Prosecutors in the Bavarian capital are conducting an investigation into Facebook founder Mark Zuckerberg and other heads of the social media giant over potentially illegal posts on their website, Spiegel reported on Friday.
COO Sheryl Sandberg, European policy director Richard Allan and Eva-Maria Kirschsieper, who heads the company’s Berlin office, are all also under investigation, according to Spiegel.
Prosecutors confirmed the investigation to the Frankfurter Allgemeine Zeitung (FAZ) as well.
Investigators must prove whether there is enough evidence of a criminal offense and whether it would fall under the Munich prosecutors’ jurisdiction.
The probe was initiated after a Bavarian lawyer reported the company to police, accusing its management of allowing racism, Holocaust denial and violent threats to remain on the site without consequence.
Facebook is legally bound in Germany to delete all known content which can be considered incitement of hatred.
The criminal complaint lists a series of postings which were reported to the company but were not deleted, with the complainant either being ignored or receiving a standard reply describing the post as “harmless” Spiegel reports.
A Facebook spokesman told FAZ that the company would “examine [the situation] calmly and if necessary respond with a statement”.
A criminal complaint against Zuckerberg at the start of the year failed after prosecutors said that they could not investigate because the accused did not reside within the borders of the German justice system.
Facebook has come in for heavy criticism from German politicians for over a year for what they say is its unwillingness to deal with hate speech on its site.
In October Volker Kauder, a key member of Chancellor Angela Merkel’s party, said that social media giants like Facebook should face penalties if they fail to tackle hate speech, after a surge in xenophobic comments linked to the migrant influx.

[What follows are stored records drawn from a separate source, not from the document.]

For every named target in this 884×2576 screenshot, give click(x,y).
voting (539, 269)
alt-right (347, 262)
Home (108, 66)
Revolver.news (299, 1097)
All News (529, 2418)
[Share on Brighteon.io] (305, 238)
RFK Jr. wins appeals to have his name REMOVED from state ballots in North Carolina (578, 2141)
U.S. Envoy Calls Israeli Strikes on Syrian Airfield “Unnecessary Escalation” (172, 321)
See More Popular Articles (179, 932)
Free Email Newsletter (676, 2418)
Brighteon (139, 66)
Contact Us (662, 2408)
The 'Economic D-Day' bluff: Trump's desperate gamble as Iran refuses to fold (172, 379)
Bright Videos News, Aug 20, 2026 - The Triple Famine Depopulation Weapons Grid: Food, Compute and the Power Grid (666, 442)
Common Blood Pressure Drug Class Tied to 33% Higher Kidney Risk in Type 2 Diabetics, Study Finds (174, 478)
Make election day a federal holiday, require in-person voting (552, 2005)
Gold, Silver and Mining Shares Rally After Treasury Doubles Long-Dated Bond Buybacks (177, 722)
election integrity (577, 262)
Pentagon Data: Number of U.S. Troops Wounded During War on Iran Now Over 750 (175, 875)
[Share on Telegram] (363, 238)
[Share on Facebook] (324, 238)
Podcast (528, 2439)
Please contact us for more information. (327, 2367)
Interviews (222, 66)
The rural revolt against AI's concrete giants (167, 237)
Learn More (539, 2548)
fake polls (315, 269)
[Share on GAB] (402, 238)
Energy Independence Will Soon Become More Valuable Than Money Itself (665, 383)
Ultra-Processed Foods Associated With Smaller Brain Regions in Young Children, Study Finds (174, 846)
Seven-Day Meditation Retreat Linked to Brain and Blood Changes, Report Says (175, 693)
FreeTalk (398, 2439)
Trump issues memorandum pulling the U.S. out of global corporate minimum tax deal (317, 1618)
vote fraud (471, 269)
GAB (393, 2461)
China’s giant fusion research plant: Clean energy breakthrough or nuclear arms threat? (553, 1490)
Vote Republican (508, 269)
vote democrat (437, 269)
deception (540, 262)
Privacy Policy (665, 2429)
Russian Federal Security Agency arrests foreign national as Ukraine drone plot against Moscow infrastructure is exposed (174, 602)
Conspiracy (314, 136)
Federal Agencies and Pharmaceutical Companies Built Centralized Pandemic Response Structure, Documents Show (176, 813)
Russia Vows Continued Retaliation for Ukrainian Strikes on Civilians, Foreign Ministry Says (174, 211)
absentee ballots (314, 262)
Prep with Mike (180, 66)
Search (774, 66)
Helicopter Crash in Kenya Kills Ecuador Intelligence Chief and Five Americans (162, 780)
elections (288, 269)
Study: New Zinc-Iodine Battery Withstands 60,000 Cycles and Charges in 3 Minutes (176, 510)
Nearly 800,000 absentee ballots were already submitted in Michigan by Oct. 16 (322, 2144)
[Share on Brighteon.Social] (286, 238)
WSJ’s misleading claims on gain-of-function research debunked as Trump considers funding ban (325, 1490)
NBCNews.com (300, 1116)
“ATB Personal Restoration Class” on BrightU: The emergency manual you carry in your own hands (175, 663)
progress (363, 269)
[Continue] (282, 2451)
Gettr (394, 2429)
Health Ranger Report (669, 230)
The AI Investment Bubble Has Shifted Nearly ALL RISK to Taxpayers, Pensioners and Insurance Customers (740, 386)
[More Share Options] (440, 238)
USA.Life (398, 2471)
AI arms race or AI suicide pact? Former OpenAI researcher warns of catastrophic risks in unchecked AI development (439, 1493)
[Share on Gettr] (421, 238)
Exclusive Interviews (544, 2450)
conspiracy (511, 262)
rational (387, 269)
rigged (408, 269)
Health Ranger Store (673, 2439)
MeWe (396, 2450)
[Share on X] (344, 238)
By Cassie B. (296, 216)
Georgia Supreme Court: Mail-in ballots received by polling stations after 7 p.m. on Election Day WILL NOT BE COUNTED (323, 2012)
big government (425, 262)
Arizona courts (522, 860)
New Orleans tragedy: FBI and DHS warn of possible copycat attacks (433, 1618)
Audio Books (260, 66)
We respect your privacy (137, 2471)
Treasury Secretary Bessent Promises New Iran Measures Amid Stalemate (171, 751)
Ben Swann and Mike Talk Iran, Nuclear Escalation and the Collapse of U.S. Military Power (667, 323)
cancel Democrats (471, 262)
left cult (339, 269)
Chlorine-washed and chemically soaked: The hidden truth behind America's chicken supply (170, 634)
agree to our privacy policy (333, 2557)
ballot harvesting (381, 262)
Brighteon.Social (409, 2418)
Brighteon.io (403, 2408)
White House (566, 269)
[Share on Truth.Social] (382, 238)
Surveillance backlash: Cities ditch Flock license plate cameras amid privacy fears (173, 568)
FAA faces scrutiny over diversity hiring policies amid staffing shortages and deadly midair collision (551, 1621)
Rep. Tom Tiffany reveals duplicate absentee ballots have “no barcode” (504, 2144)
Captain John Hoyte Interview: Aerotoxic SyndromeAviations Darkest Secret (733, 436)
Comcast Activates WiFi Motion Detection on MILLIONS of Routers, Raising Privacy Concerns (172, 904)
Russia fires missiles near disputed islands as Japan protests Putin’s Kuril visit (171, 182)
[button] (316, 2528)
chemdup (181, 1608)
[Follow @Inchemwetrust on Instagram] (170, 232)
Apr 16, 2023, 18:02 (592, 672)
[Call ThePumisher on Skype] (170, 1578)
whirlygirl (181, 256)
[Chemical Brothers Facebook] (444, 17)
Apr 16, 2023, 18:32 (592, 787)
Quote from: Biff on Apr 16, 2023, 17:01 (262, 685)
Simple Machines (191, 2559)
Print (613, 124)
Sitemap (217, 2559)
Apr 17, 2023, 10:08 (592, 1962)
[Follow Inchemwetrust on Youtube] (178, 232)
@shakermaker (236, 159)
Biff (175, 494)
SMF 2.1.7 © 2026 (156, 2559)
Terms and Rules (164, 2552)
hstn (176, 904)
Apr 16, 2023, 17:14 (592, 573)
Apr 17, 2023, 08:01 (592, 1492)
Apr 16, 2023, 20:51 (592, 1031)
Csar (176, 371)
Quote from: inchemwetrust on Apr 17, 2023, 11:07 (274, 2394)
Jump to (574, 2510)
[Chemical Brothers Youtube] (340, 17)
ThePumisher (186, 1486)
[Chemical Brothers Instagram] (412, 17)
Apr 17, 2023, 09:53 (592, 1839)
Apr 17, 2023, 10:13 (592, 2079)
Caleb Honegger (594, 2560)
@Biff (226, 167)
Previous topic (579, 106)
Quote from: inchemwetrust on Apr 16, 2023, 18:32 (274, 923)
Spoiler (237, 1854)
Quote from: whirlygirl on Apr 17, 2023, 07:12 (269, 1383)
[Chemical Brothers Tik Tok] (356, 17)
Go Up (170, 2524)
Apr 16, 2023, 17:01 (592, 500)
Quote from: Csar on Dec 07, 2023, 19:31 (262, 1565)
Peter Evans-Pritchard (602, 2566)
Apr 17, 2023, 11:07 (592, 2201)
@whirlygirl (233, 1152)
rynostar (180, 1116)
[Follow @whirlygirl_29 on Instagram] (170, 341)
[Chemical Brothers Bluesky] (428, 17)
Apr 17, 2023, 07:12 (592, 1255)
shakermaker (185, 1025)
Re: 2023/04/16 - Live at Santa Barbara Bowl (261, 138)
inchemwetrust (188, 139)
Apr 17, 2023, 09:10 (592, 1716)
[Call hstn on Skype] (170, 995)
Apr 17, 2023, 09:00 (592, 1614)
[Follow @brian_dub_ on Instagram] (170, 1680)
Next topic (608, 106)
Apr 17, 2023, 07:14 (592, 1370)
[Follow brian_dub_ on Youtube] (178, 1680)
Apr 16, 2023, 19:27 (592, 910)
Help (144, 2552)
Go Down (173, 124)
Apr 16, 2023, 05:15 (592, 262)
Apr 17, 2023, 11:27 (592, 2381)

“The time for round-tables is over. I’ve run out of patience,” said Kauder, chairman of the Christian Democratic Union’s parliamentary group.
Despite a pledge in December last year by Facebook, Twitter and Google to examine and remove offensive posts in Germany within 24 hours, users have reported that their requests to take down hate speech have often hit a wall.
Kauder said that if the companies fail to remove offensive posts within a week after they have been reported, then they should be penalized, with a suggested fine of €50,000 per post.
In an interview in October, Justice Minister Heiko Maas noted that the online giants had taken action only in a minority of cases.
Out of the cases reported to Twitter in Germany, only one percent was erased, he said, while for Facebook, the proportion was 46 percent.
“If the companies refuse to meet their responsibility, then there will be consequences,” Maas told business daily Handelsblatt.